Records from a data collection
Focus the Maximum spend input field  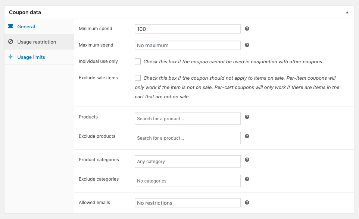click(x=187, y=45)
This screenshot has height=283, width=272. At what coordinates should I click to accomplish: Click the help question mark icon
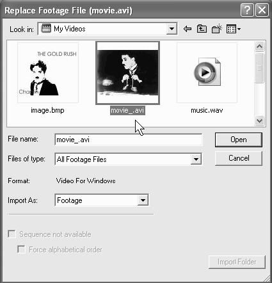[x=247, y=10]
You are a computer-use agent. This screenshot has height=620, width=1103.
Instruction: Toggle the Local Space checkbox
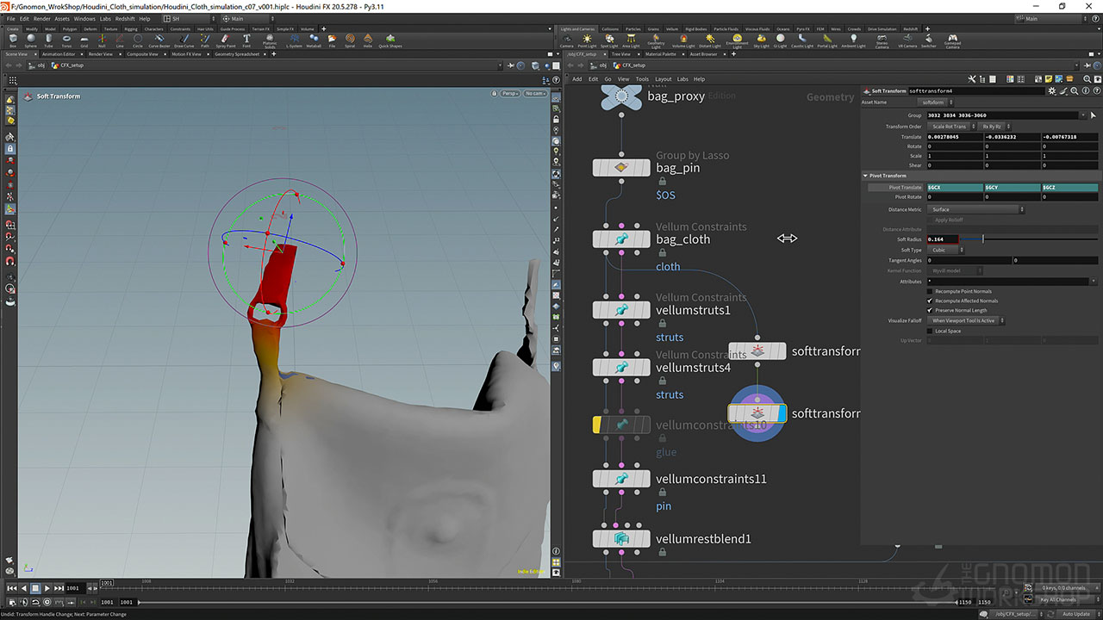click(x=930, y=331)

Exercise description:
Begin at the line with "You are a computer-use" and retype exactly every line through the last one of the entries above, both included, and nothing more; pictures stay out.

Final answer:
You are a computer-use agent. This screenshot has height=620, width=1103.
Instruction: Toggle the Local Space checkbox
click(x=930, y=331)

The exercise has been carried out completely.